Stored data:
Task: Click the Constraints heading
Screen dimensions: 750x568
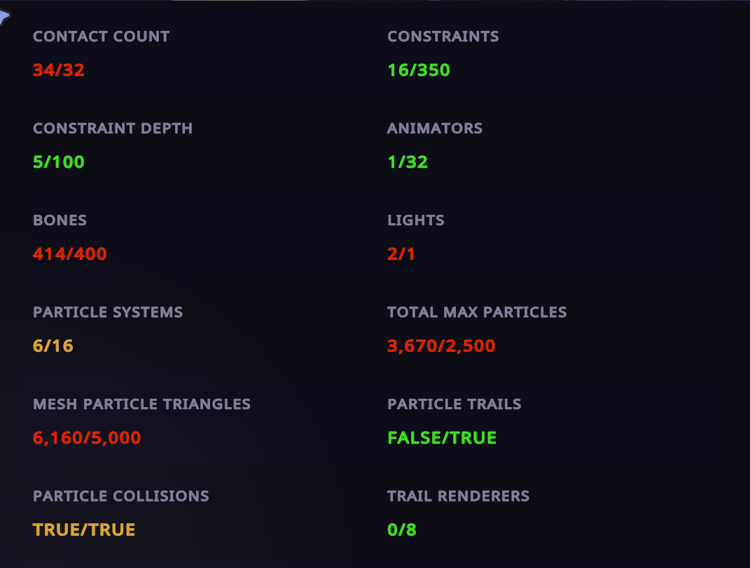Action: pyautogui.click(x=443, y=36)
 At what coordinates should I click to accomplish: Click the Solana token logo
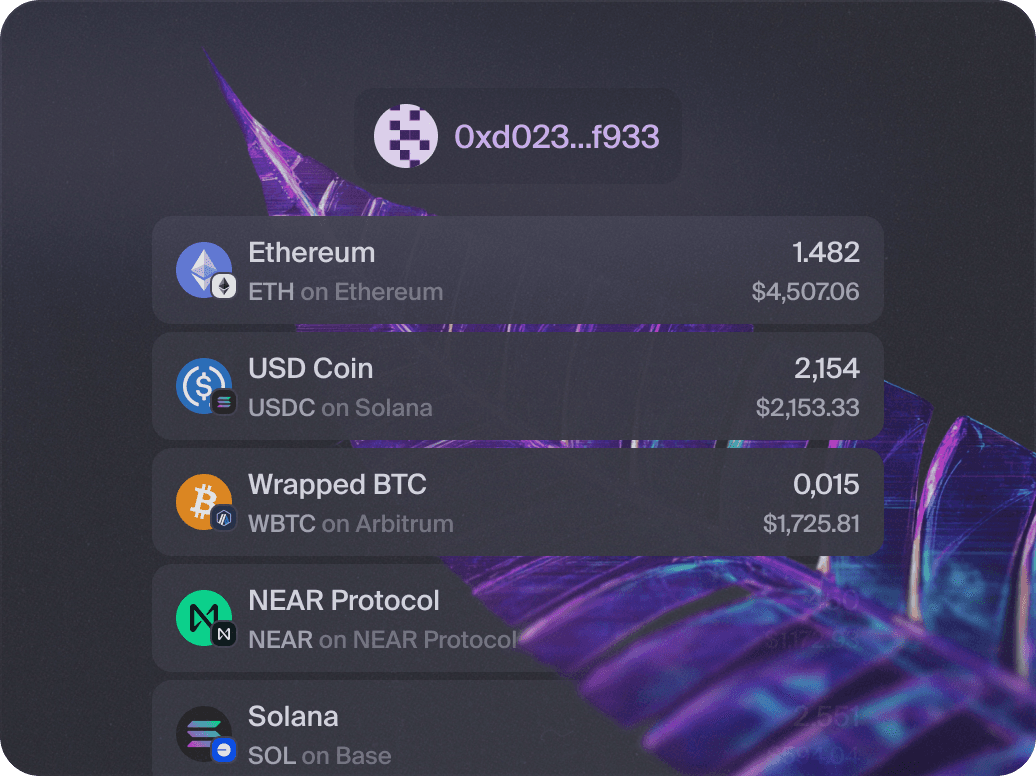(204, 734)
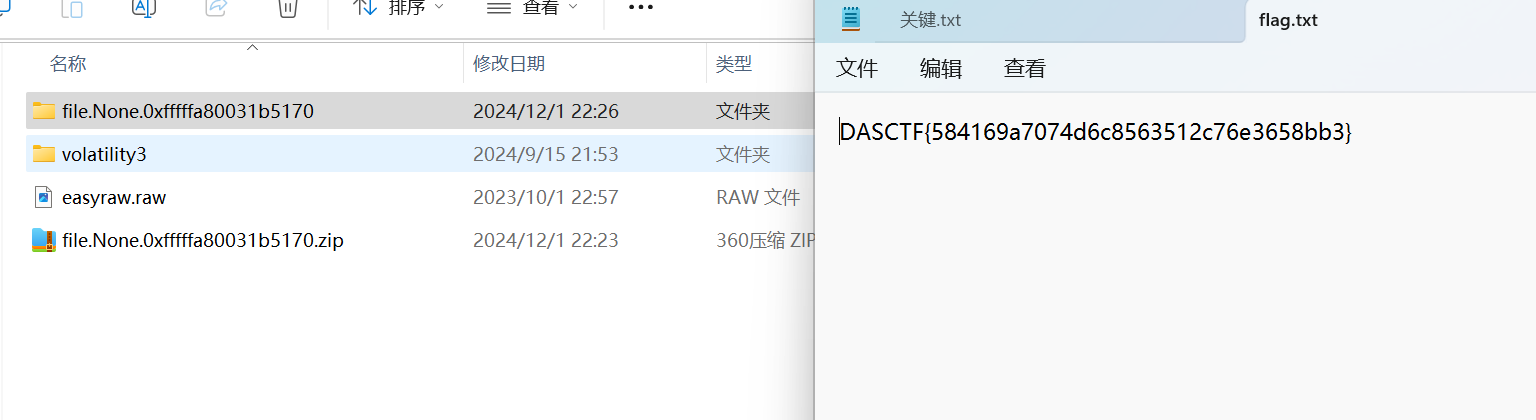1536x420 pixels.
Task: Click the zip archive file icon
Action: [x=43, y=240]
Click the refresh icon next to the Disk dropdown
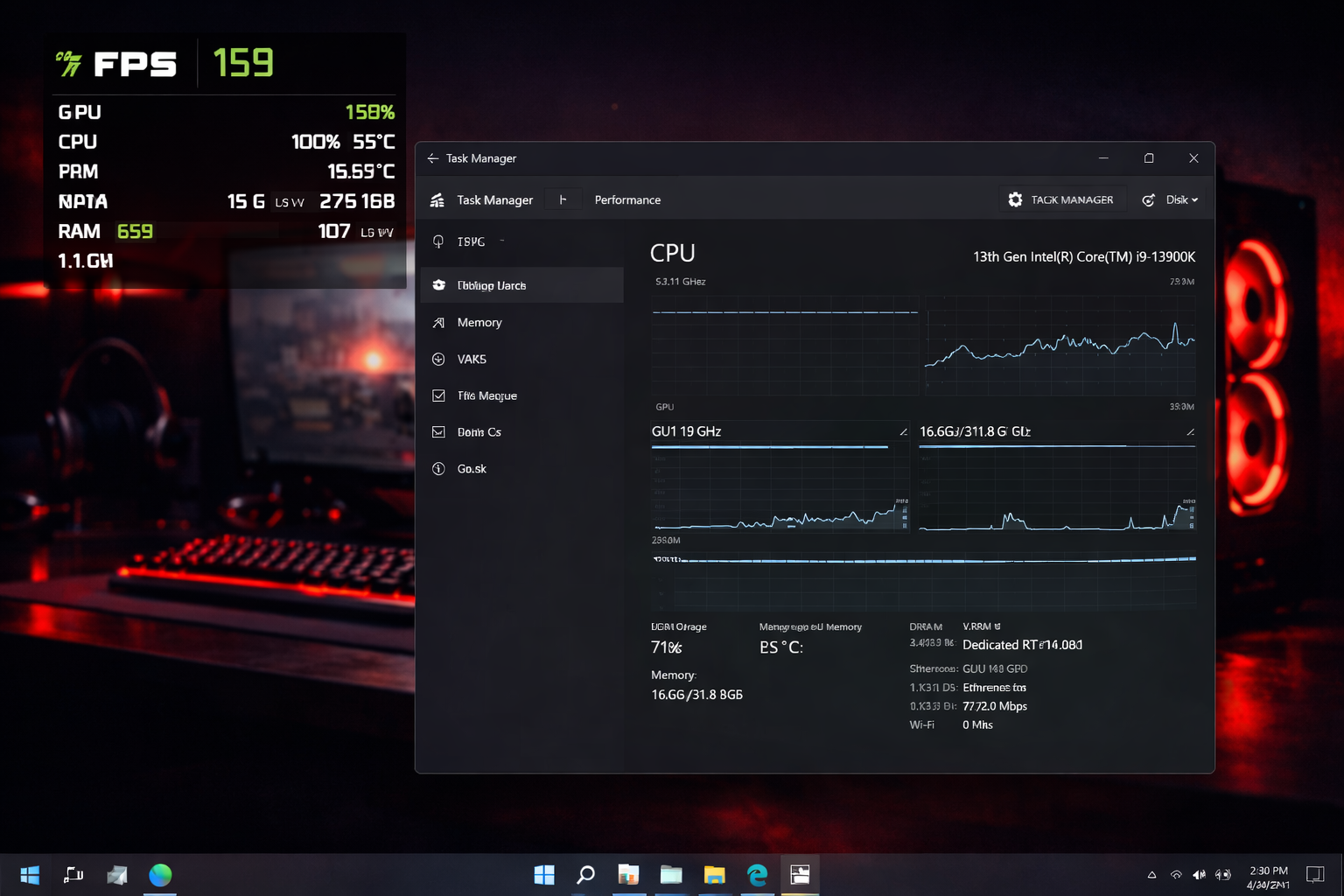Screen dimensions: 1344x896 (1148, 200)
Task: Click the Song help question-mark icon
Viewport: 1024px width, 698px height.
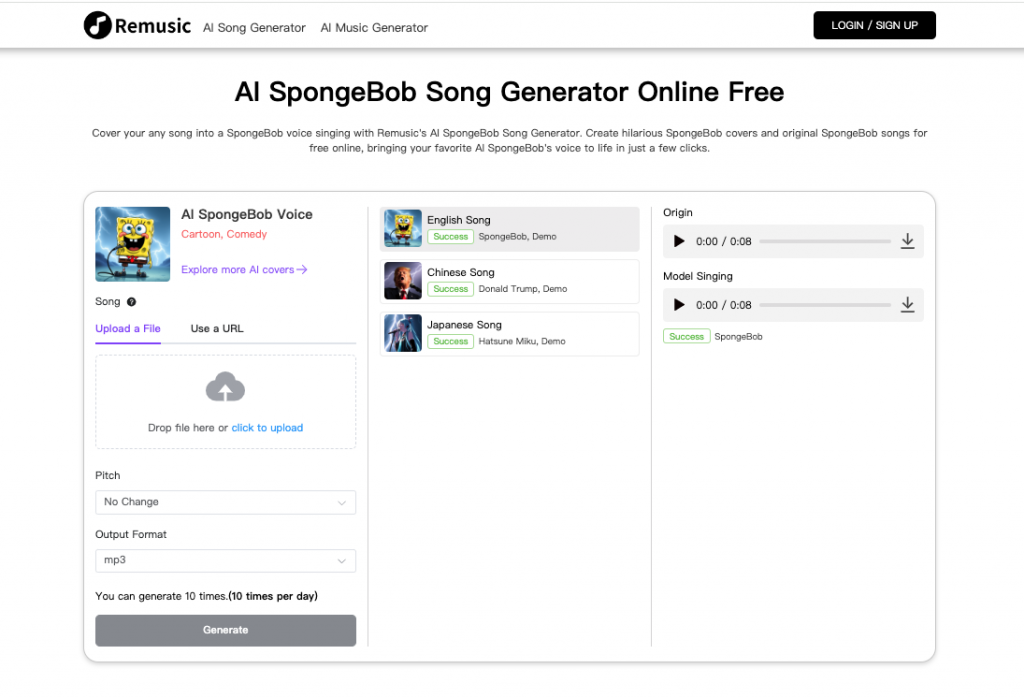Action: point(132,302)
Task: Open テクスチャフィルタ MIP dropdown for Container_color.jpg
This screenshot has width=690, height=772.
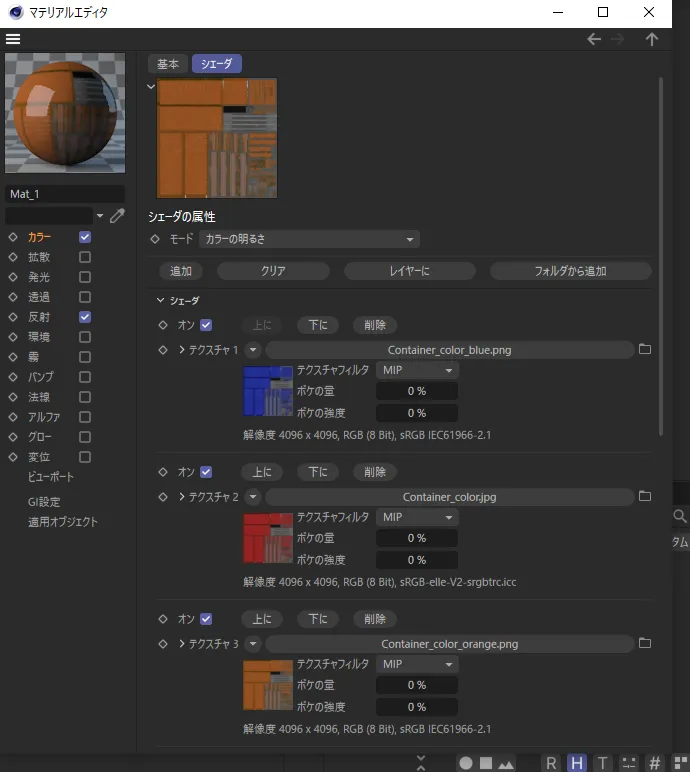Action: (417, 517)
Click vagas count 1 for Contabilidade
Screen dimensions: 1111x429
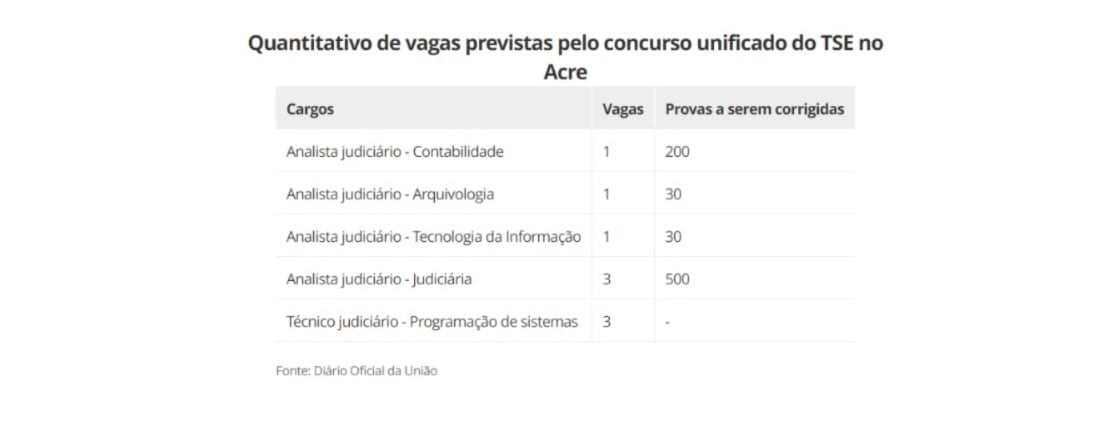(x=607, y=151)
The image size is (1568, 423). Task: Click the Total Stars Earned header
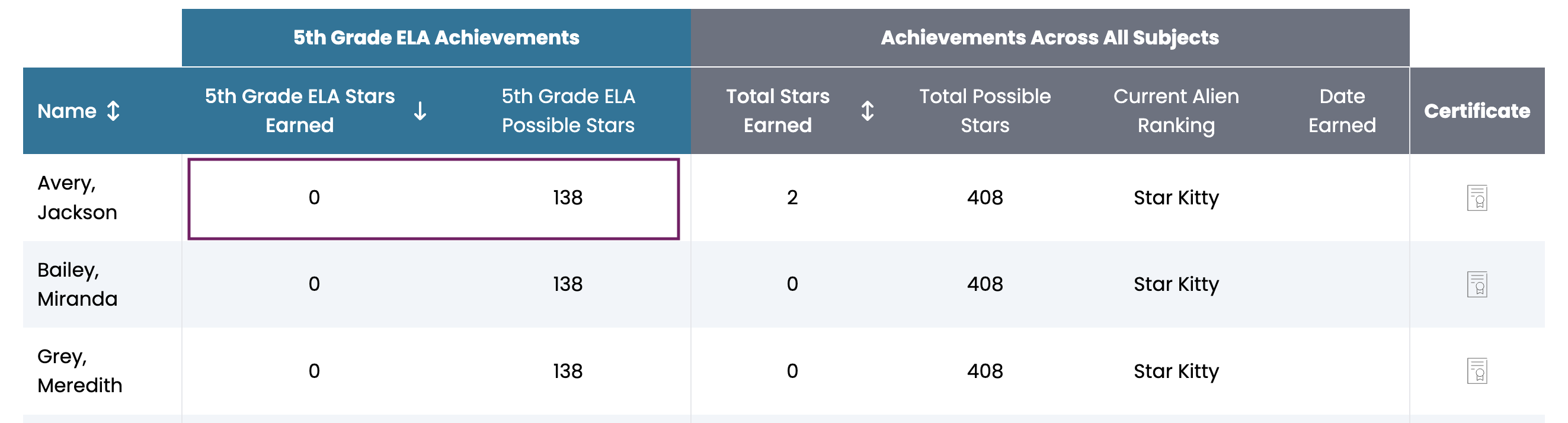[x=778, y=111]
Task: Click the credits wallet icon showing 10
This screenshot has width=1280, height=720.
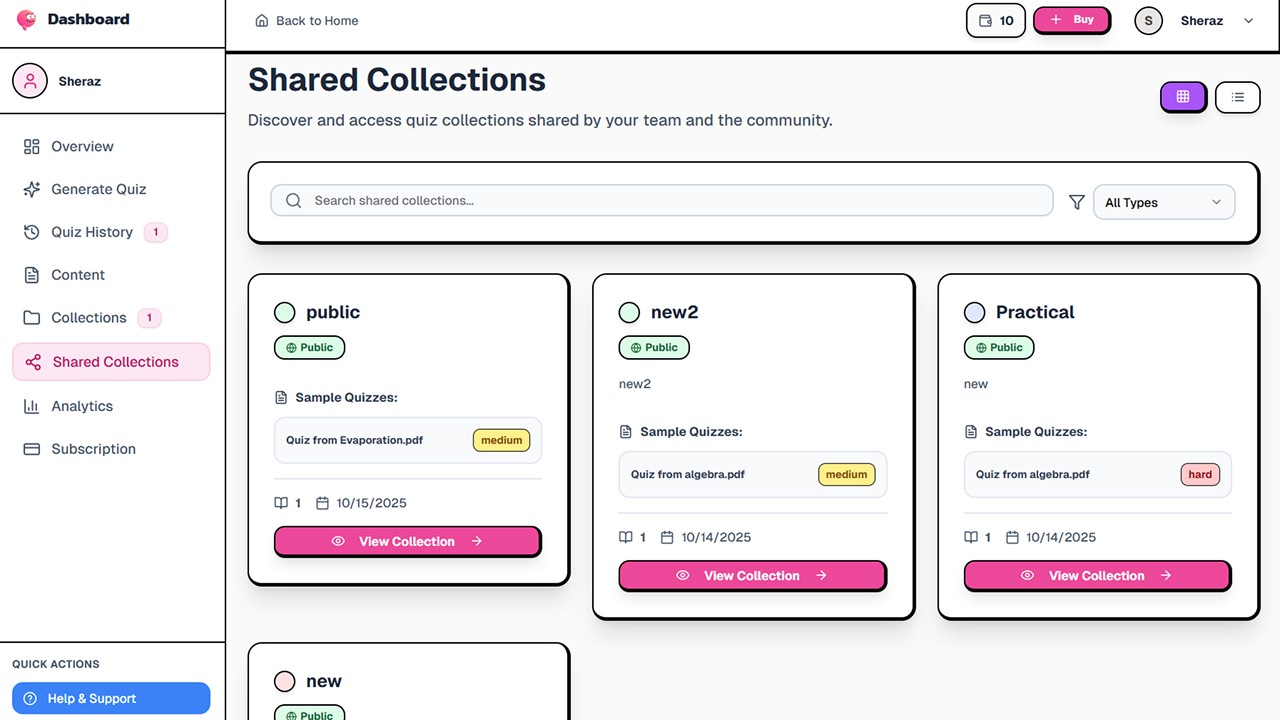Action: [985, 20]
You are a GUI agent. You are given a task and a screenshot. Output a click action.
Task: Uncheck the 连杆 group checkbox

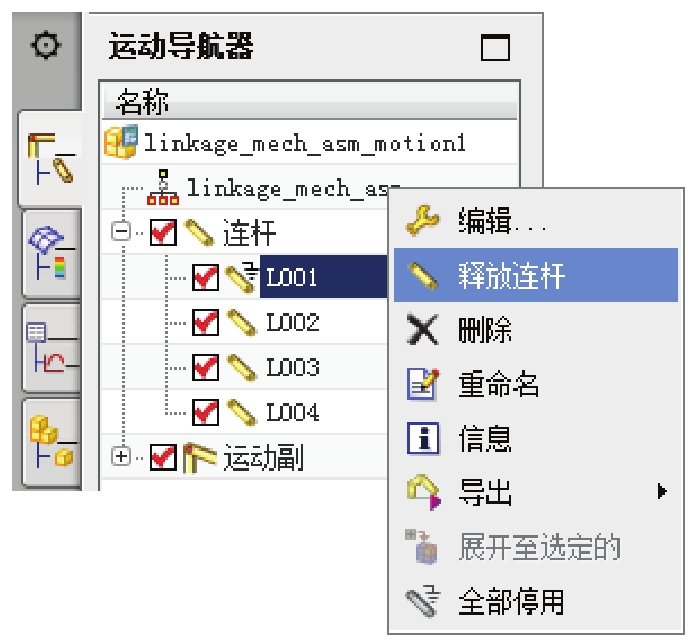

GIVEN TASK.
Please write out all of the lines above word for word, leaving out the pictures.

RESPONSE FOR THIS EXERCISE.
Task: Click the Constraints heading
Screen dimensions: 750x568
Action: pyautogui.click(x=443, y=36)
 At what coordinates should I click to accomplish: Click the Solana token logo
(204, 734)
1536x420 pixels.
Task: Click the zip archive file icon
Action: [x=43, y=240]
Click the refresh icon next to the Disk dropdown
Screen dimensions: 1344x896 (1148, 200)
Task: Click the Song help question-mark icon
Viewport: 1024px width, 698px height.
Action: point(132,302)
Task: Open テクスチャフィルタ MIP dropdown for Container_color.jpg
This screenshot has width=690, height=772.
Action: (417, 517)
Click vagas count 1 for Contabilidade
Screen dimensions: 1111x429
(x=607, y=151)
The image size is (1568, 423). Task: Click the Total Stars Earned header
[x=778, y=111]
Task: Click the credits wallet icon showing 10
This screenshot has width=1280, height=720.
Action: [985, 20]
You are a GUI agent. You are given a task and a screenshot. Output a click action.
Task: Uncheck the 连杆 group checkbox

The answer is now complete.